■ Stated problem:
Revise the records below by changing every "legend box" to "legend swatch", keeping all other text the same. Leave the pictures out of your answer.

╭─ Records shown

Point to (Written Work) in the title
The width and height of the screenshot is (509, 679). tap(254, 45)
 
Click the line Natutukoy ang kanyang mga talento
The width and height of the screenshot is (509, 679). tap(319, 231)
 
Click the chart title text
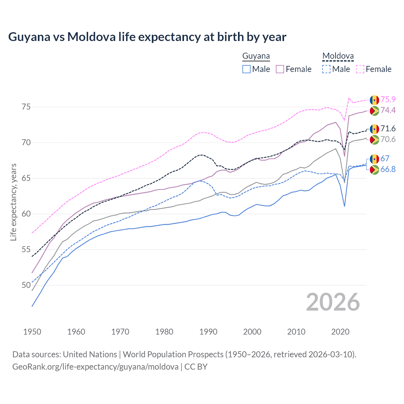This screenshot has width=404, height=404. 147,37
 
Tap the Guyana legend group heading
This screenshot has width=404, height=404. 256,56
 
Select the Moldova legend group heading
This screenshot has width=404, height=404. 338,56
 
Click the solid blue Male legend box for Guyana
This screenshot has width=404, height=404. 247,69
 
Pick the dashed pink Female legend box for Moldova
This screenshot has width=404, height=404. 360,69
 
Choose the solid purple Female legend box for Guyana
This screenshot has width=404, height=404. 280,69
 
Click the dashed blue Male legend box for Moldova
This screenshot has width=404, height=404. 326,69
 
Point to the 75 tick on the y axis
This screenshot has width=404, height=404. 26,107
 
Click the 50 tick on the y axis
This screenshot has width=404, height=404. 26,285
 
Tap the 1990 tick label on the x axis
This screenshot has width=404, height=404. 208,332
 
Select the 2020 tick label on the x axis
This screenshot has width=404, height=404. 340,332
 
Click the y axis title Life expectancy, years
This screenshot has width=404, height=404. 13,202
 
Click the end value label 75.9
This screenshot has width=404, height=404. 388,99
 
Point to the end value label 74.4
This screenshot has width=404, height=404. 388,110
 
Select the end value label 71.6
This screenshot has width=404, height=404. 388,128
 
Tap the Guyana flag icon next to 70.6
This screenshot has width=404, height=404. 374,140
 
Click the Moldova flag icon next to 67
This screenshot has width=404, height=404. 374,159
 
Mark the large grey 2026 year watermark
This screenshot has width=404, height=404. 333,302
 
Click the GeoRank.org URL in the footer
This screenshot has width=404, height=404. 95,367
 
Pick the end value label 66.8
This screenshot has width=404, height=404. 388,169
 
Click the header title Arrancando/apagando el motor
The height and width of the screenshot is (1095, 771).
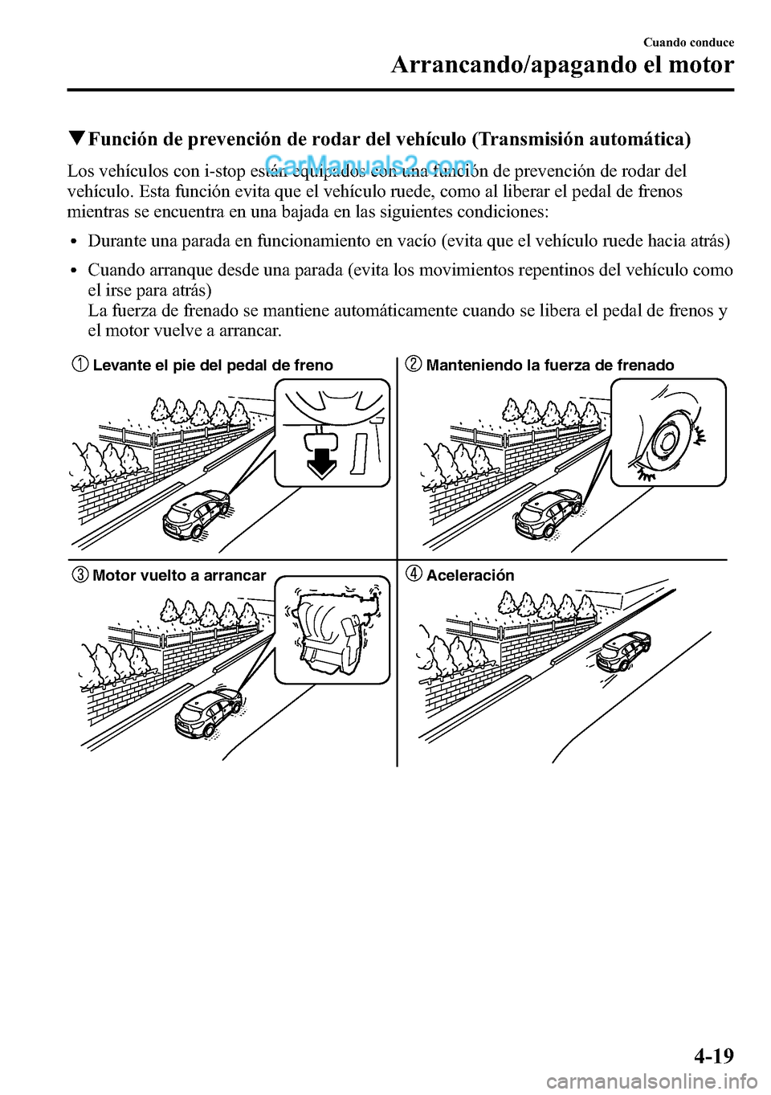[562, 65]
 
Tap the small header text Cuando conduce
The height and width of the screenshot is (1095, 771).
[688, 43]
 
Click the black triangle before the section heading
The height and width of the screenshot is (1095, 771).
[76, 139]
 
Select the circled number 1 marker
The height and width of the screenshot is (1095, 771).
[82, 365]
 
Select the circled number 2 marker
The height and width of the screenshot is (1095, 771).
[413, 365]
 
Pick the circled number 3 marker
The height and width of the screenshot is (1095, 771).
[82, 575]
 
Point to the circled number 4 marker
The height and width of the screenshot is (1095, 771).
[413, 574]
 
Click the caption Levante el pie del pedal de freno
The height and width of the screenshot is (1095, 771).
[213, 366]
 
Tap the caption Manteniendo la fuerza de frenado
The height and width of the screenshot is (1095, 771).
[550, 366]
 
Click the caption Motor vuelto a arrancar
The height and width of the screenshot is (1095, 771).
[179, 575]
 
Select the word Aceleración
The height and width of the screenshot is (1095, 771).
[470, 575]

╰─

■ Full output:
Point to (Written Work) in the title
The width and height of the screenshot is (509, 679). tap(254, 45)
 
Click the line Natutukoy ang kanyang mga talento
The width and height of the screenshot is (509, 679). tap(319, 231)
 
Click the chart title text
This screenshot has width=404, height=404. 147,37
 
Tap the Guyana legend group heading
This screenshot has width=404, height=404. 256,56
 
Select the Moldova legend group heading
This screenshot has width=404, height=404. 338,56
 
Click the solid blue Male legend swatch for Guyana
This screenshot has width=404, height=404. 247,69
 
Pick the dashed pink Female legend swatch for Moldova
This screenshot has width=404, height=404. 360,69
 
Choose the solid purple Female legend swatch for Guyana
This screenshot has width=404, height=404. 280,69
 
Click the dashed blue Male legend swatch for Moldova
This screenshot has width=404, height=404. 326,69
 
Point to the 75 tick on the y axis
This screenshot has width=404, height=404. 26,107
 
Click the 50 tick on the y axis
This screenshot has width=404, height=404. 26,285
 
Tap the 1990 tick label on the x axis
This screenshot has width=404, height=404. 208,332
 
Select the 2020 tick label on the x axis
This screenshot has width=404, height=404. 340,332
 
Click the y axis title Life expectancy, years
This screenshot has width=404, height=404. 13,202
 
Click the end value label 75.9
This screenshot has width=404, height=404. 388,99
 
Point to the end value label 74.4
This screenshot has width=404, height=404. 388,110
 
Select the end value label 71.6
This screenshot has width=404, height=404. 388,128
 
Tap the Guyana flag icon next to 70.6
This screenshot has width=404, height=404. 374,140
 
Click the Moldova flag icon next to 67
This screenshot has width=404, height=404. 374,159
 
Mark the large grey 2026 year watermark
This screenshot has width=404, height=404. 333,302
 
Click the GeoRank.org URL in the footer
This screenshot has width=404, height=404. 95,367
 
Pick the end value label 66.8
This screenshot has width=404, height=404. 388,169
 
Click the header title Arrancando/apagando el motor
The height and width of the screenshot is (1095, 771).
[562, 65]
 
Tap the small header text Cuando conduce
The height and width of the screenshot is (1095, 771).
[688, 43]
 
Click the black triangle before the section heading
The height and width of the screenshot is (1095, 771).
[76, 139]
 
Select the circled number 1 marker
The height and width of the screenshot is (1095, 771).
[82, 365]
 
Select the circled number 2 marker
The height and width of the screenshot is (1095, 771).
[413, 365]
 
Pick the circled number 3 marker
The height and width of the screenshot is (1095, 771).
[82, 575]
 
Point to the circled number 4 marker
The height and width of the screenshot is (1095, 771).
[413, 574]
 
Click the caption Levante el pie del pedal de freno
The height and width of the screenshot is (1095, 771).
[213, 366]
 
Tap the caption Manteniendo la fuerza de frenado
The height and width of the screenshot is (1095, 771).
[550, 366]
 
Click the caption Motor vuelto a arrancar
The height and width of the screenshot is (1095, 771).
[179, 575]
 
Select the word Aceleración
The height and width of the screenshot is (1095, 771).
[470, 575]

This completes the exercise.